Uncle Angus, you have not invited all the christians

It is a wonderful initiative to call one million people together to pray for the country. It is a serious error to exclude the majority of christians in the country to join.

So, my message to you, Uncle Angus is this, “you have left the majority of christians outside this call to prayer”. As long as we do not accommodate each other and as long as we do not talk about forgiveness and restitution, God will not heal our land.

Angus Buchan

There are many prominent christian leaders in South Africa who are black. Some of them need to be involved in a call to all christians in South Africa to stand together and in fact to not only get together for a meeting, but to stand together. A meeting as such has a little value, the real value comes when christians will put a line in the sand and say – “no more” when they are back in the communities after attending a spiritual gathering. We cannot make a call like this without involving the black christian leaders. We need to think carefully why this was not done in the first place. We may doubt their “christian” faith or their practices, we may doubt their love of the Lord, we may not respect them enough to involve them, we may still be totally racist at heart, believing that as whites we are the chosen ones in South Africa.

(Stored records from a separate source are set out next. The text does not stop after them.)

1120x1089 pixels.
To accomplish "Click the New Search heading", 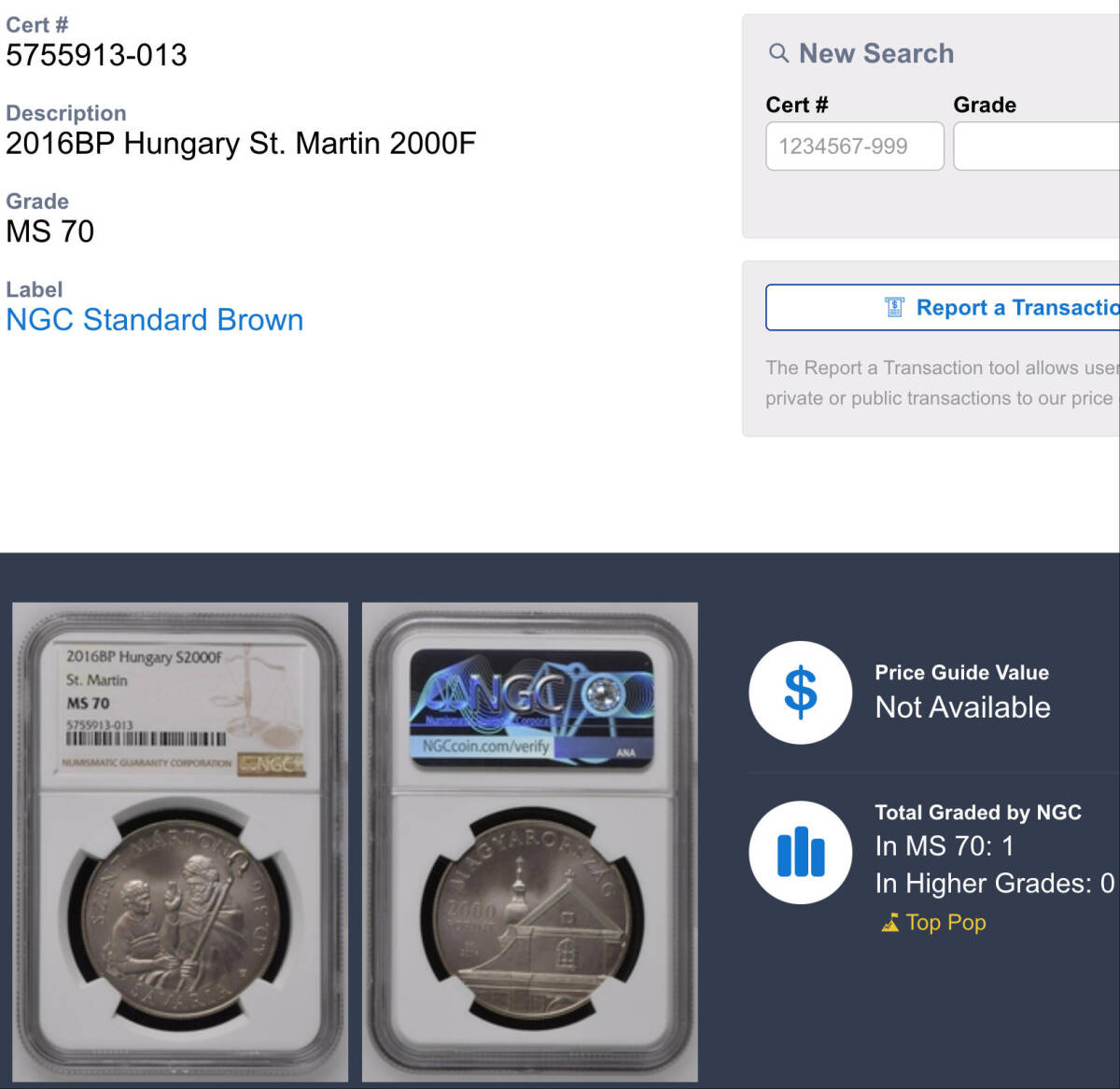I will pos(876,53).
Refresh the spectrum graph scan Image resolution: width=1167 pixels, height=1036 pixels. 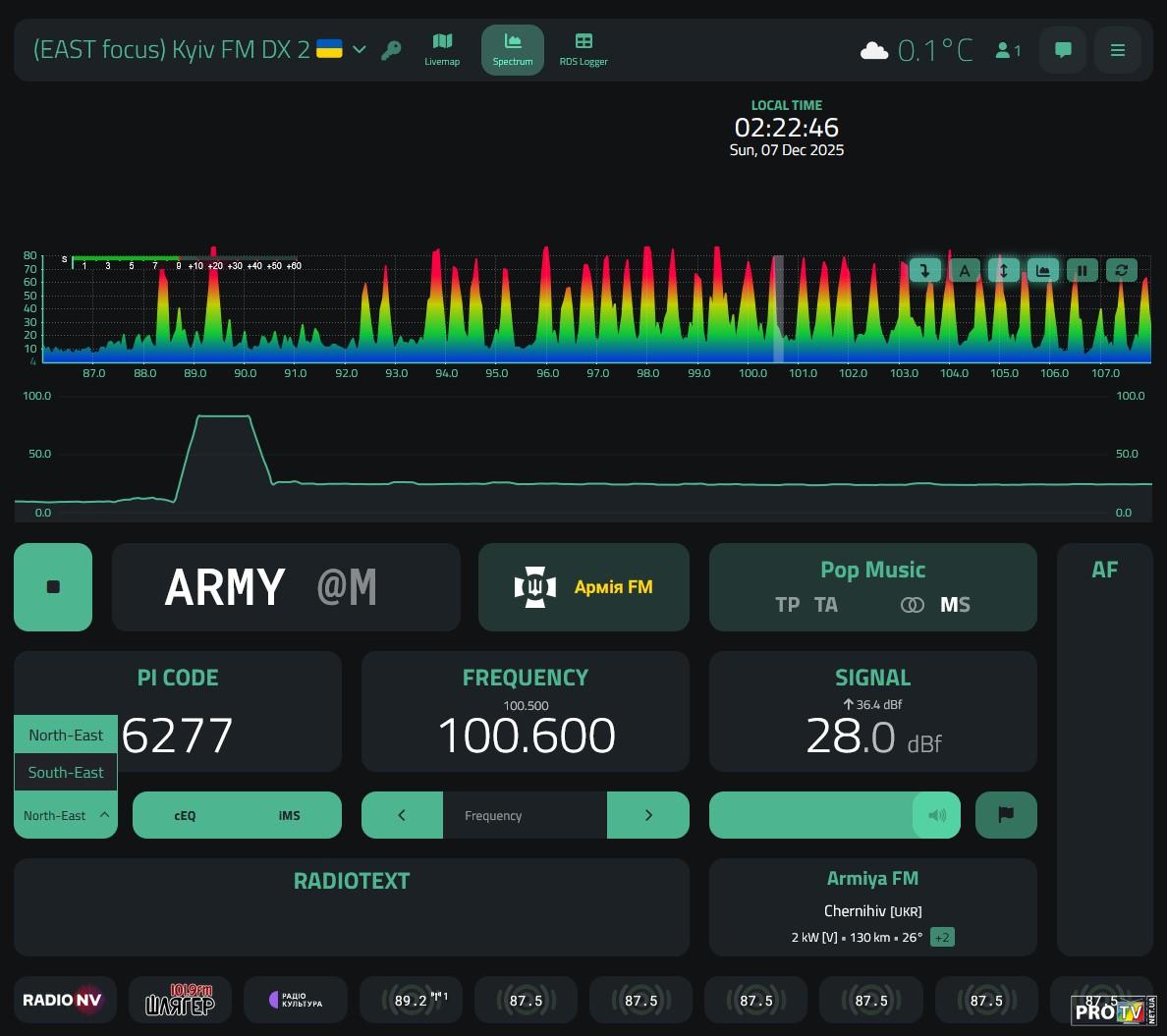pos(1121,270)
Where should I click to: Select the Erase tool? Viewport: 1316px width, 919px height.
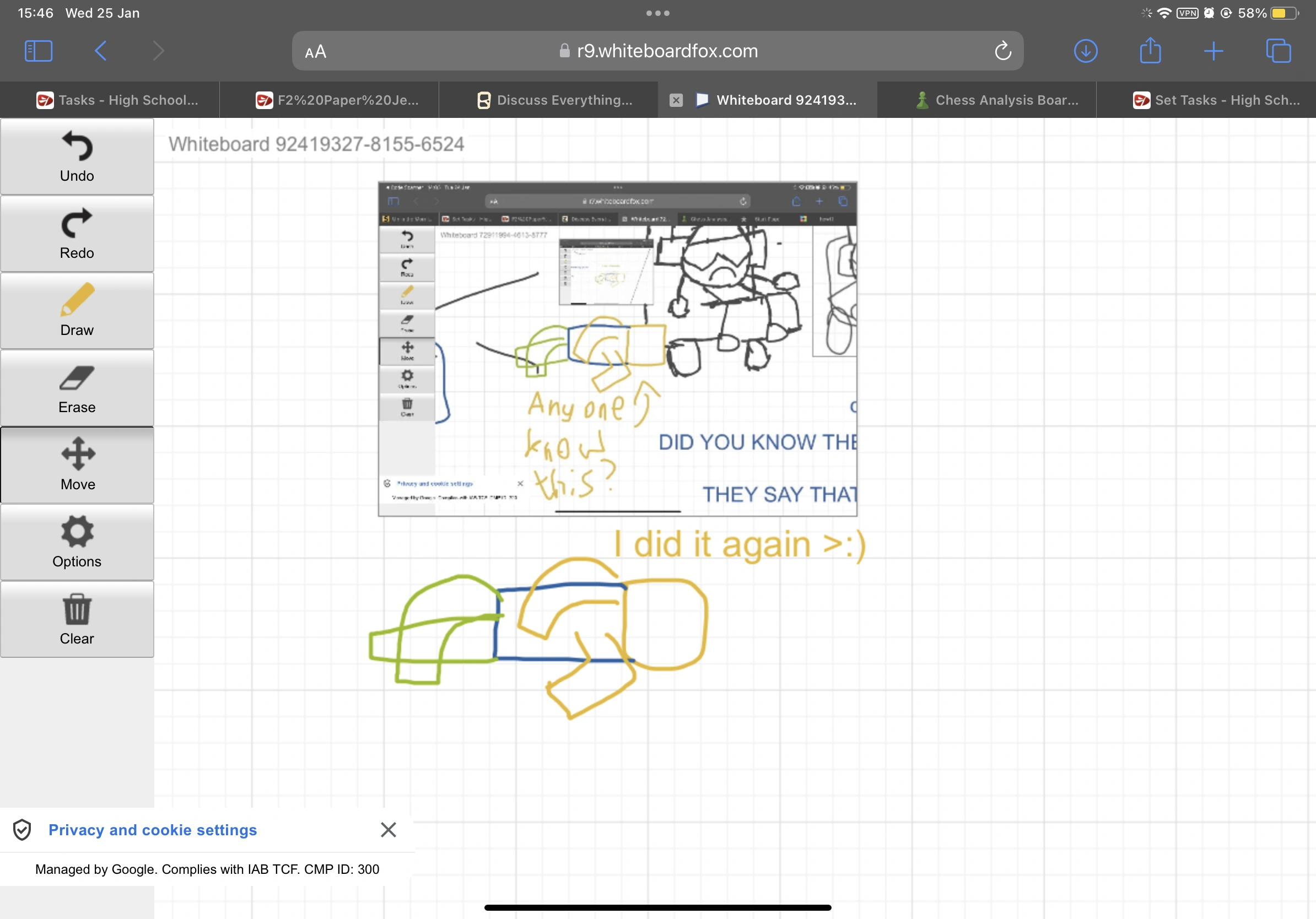point(77,388)
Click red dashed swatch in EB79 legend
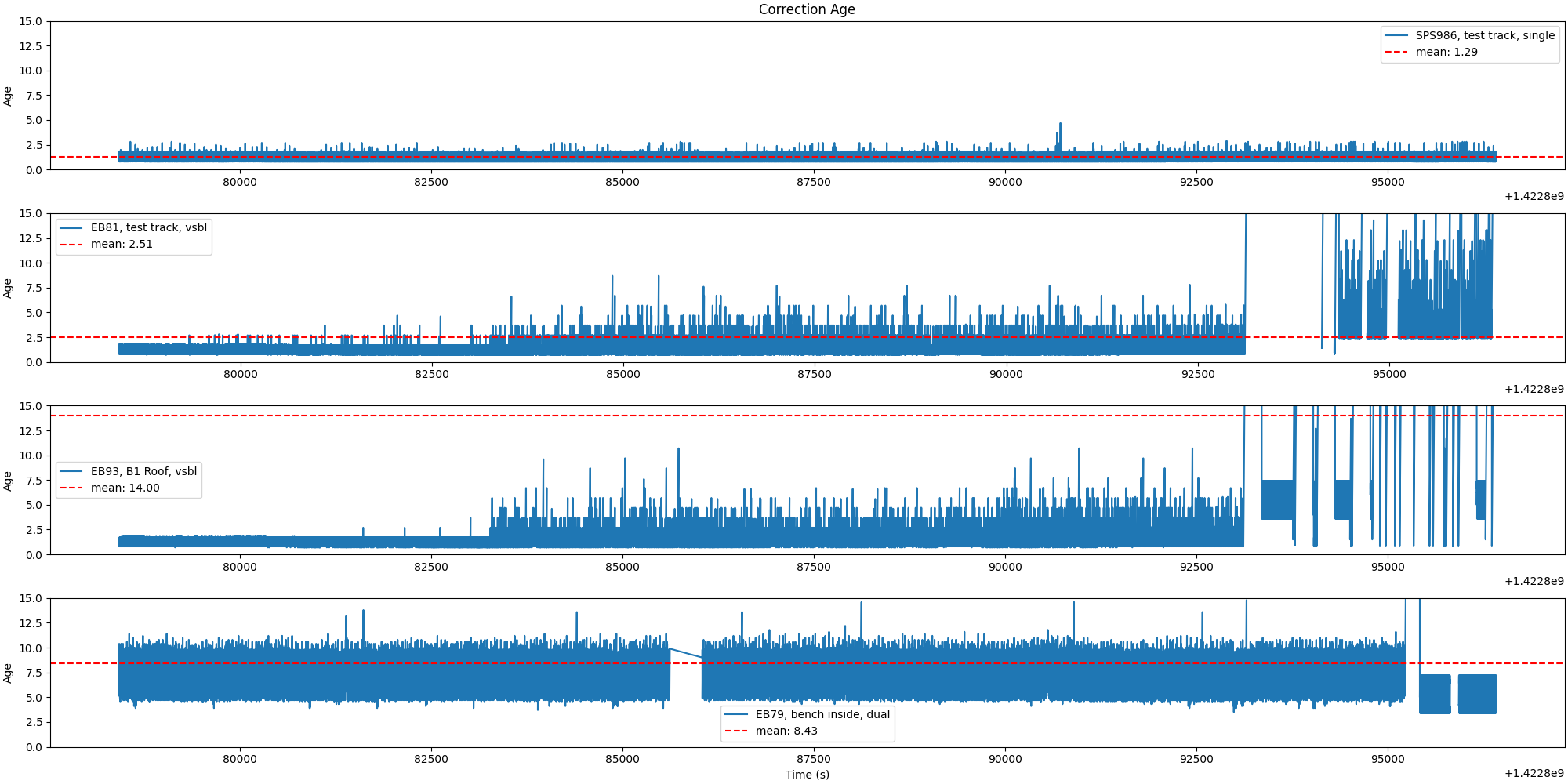1568x784 pixels. click(735, 731)
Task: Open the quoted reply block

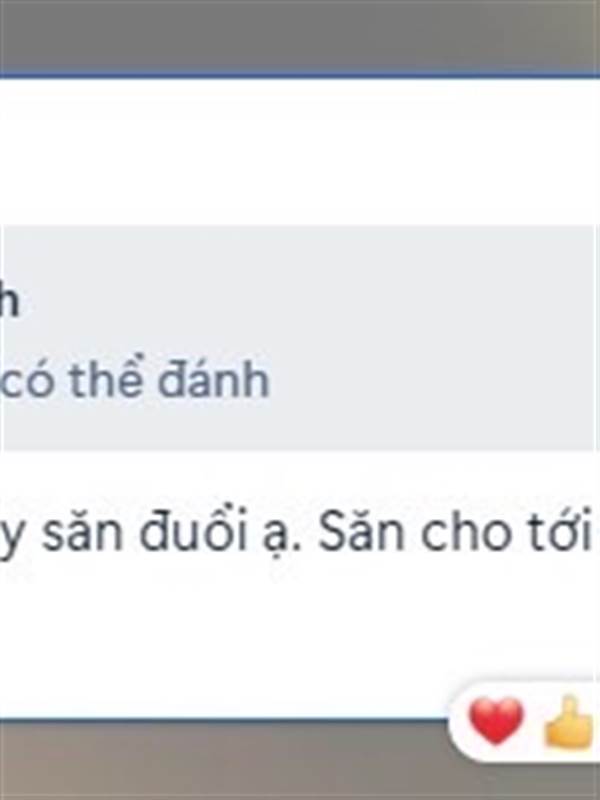Action: [299, 338]
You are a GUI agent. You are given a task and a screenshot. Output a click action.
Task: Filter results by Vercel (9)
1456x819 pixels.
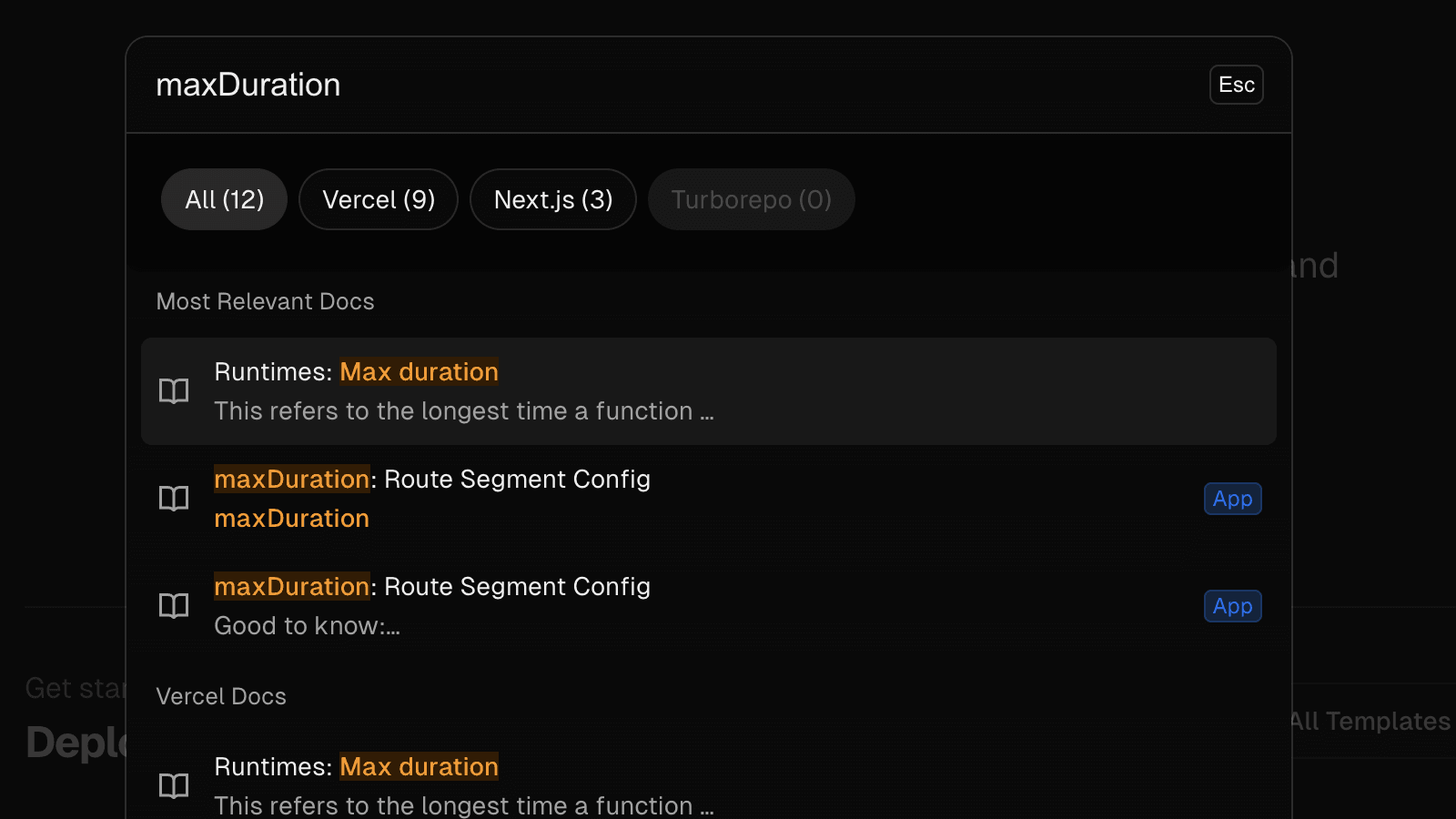(x=379, y=199)
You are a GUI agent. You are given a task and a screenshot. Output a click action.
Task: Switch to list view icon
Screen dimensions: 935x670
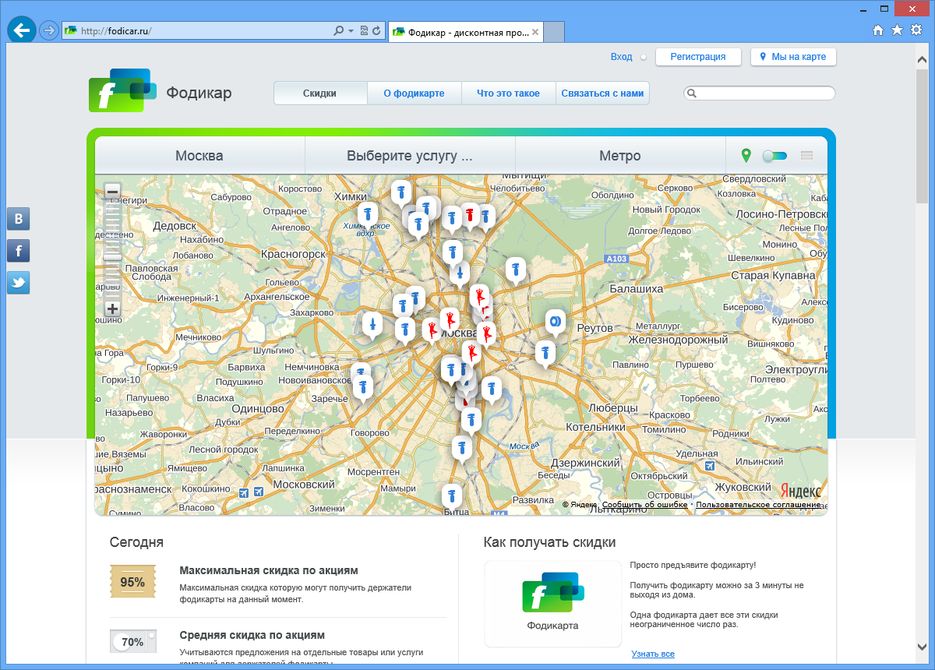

One could argue that they are invited to this meeting, that they are not excluded. The mere practicality of having the meeting far away from a major city like Johannesburg does make it not easily accessible. Let’s assume that our black brothers could travel there by bus or taxi. This brings an extra expense to them with many of them not able to afford the amount to come. Many white people will not think twice to say I am going to go. They have the financial means to go. They are fortunate that they are able to go.

The further major stumbling block in this process is our “un-converted” capitalistic outlook. “They did not work so hard, therefore they don’t have money”. To put it differently, “our wallets still have to go for confession and conversion”. My wallet does not belong to me, it belongs to Jesus. This is what we still need to learn in South Africa.

It would be a different thing if each white person planning to come to the meeting would say, “I am going to get four black christians and sponsor them to come. I am not only going to sponsor them to come, but I am going to do my best in the next three to five years to see that they get the best possible chance to grow as a believer, a leader and to grow economically.” Now this will put a totally different slant on the meeting and the proceedings. It will show some of the love in action that we so easily talk about.

Help one another

help one another

The challenge is that many white christians do not know their black brothers and sisters. They do not know any and they think that the majority of black people are not christian. So what does this say about separation? We will pay thousands of rands to go on a missions trip far away from South Africa, but we will not drive 40 minutes to a place where a church is suffering to exist. We have R60 000 to put a fence around one of our church buildings, but we do not have R60 000 to assist people to get land for their church building in a community not too far from us. The roos of separation or apartheid has been deeply embedded in our psyche and we need to get rid of that.

It is quite possible that our belief is expressed by Senior Pastor Andre Olivier of Rivers Church (Sandton in June of 2016) who said from the pulpit – “We [white people] took nothing from no one. Maybe the law favoured us, but we worked … And when you tell me I need to share my wealth, what are you suggesting? Are you suggesting I give away some of it? Are you giving any of yours away?”

The pastor later apologised for his words, but let us be quiet for a minute or two and reflect about this. Is this not what many white people believe? Is his words not a reflection of the thoughts of the average white christian? You could see that this pastor knows virtually nothing of the struggle of the pastor in the so-called townships. I want to see him building a big church in Soweto amidst the challenges there – poverty, unemployment, drugs, crime, lawlessness.

We cannot make one of a series of excuses, like … “it was my church leaders, it was the political party, it was the politics of the day”,  or a good one I have heard recently, “our church only started quite a few years after 1994, so we are innocent”. You may have been less guilty than some other parties, but you are nonetheless guilty if you do not make a concerted effort to assist other pastors in building their churches. I am not talking here of monetary assistance in the first instance although I will not exclude that. We have to be careful how we approach the money and the gifting aspect, though. So we have sinned as whites and we keep on sinning as whites. The church should be at the forefront of getting to forgiveness and reconciliation, but it is possible that the church is not church anymore. It is possible that the church never was church in the first instance. We do not demonstrate the love of Jesus for our enemies, not to say anything about our brothers in the faith. We think along cultural lines only and not according to Kingdom principles.

Uncle Angus

So Uncle Angus, we have excluded our friends. It is not too late to start talking to them and to hear collectively what God is saying to us, but we cannot go the road alone. That, Sir, is your responsibility. You could lead the rest of the white christians to change their thinking, to change our thinking. All our thoughts must be taken captive by the Father who we claim to serve. I know that you belief that. I trust that you will continue to share that widely and practically.

I wish you well in your great efforts while I pray for huge results in the New South Africa (that is not here yet).